┌────────

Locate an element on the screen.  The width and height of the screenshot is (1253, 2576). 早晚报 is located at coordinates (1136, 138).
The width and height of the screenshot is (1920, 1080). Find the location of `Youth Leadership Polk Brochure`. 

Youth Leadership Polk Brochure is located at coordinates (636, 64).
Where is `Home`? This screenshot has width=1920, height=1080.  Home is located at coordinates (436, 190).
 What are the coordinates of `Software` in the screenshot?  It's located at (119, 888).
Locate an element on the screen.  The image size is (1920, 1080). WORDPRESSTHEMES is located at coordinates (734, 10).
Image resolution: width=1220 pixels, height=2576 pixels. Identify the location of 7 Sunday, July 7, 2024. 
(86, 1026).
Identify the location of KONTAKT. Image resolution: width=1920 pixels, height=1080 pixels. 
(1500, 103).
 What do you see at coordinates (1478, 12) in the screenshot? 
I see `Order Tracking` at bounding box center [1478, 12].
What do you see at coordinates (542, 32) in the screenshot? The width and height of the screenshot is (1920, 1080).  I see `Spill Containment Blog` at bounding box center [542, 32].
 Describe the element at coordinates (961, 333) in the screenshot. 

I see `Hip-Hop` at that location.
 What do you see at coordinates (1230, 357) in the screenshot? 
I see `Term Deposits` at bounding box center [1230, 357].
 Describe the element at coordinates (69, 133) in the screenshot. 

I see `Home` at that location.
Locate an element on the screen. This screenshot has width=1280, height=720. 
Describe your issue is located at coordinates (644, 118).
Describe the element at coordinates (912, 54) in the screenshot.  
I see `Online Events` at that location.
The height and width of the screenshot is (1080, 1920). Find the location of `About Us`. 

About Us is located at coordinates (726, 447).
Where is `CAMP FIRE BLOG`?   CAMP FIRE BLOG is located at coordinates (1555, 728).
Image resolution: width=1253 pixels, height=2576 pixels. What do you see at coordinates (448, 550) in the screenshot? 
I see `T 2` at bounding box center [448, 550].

└────────

◆ TASK PROMPT ◆
Put the items above into a numbered list, leaving out any blank lines.

◆ SOLVED PROBLEM ◆
1. Locate an element on the screen.  The width and height of the screenshot is (1253, 2576). 早晚报 is located at coordinates (1136, 138).
2. The width and height of the screenshot is (1920, 1080). Find the location of `Youth Leadership Polk Brochure`. 
3. Youth Leadership Polk Brochure is located at coordinates (636, 64).
4. Where is `Home`? This screenshot has width=1920, height=1080.  Home is located at coordinates (436, 190).
5.  What are the coordinates of `Software` in the screenshot?  It's located at (119, 888).
6. Locate an element on the screen.  The image size is (1920, 1080). WORDPRESSTHEMES is located at coordinates (734, 10).
7. Image resolution: width=1220 pixels, height=2576 pixels. Identify the location of 7 Sunday, July 7, 2024. 
8. (86, 1026).
9. Identify the location of KONTAKT. Image resolution: width=1920 pixels, height=1080 pixels. 
10. (1500, 103).
11.  What do you see at coordinates (1478, 12) in the screenshot? 
12. I see `Order Tracking` at bounding box center [1478, 12].
13. What do you see at coordinates (542, 32) in the screenshot? The width and height of the screenshot is (1920, 1080).  I see `Spill Containment Blog` at bounding box center [542, 32].
14.  Describe the element at coordinates (961, 333) in the screenshot. 
15. I see `Hip-Hop` at that location.
16.  What do you see at coordinates (1230, 357) in the screenshot? 
17. I see `Term Deposits` at bounding box center [1230, 357].
18.  Describe the element at coordinates (69, 133) in the screenshot. 
19. I see `Home` at that location.
20. Locate an element on the screen. This screenshot has width=1280, height=720. 
21. Describe your issue is located at coordinates (644, 118).
22. Describe the element at coordinates (912, 54) in the screenshot.  
23. I see `Online Events` at that location.
24. The height and width of the screenshot is (1080, 1920). Find the location of `About Us`. 
25. About Us is located at coordinates (726, 447).
26. Where is `CAMP FIRE BLOG`?   CAMP FIRE BLOG is located at coordinates (1555, 728).
27. Image resolution: width=1253 pixels, height=2576 pixels. What do you see at coordinates (448, 550) in the screenshot? 
28. I see `T 2` at bounding box center [448, 550].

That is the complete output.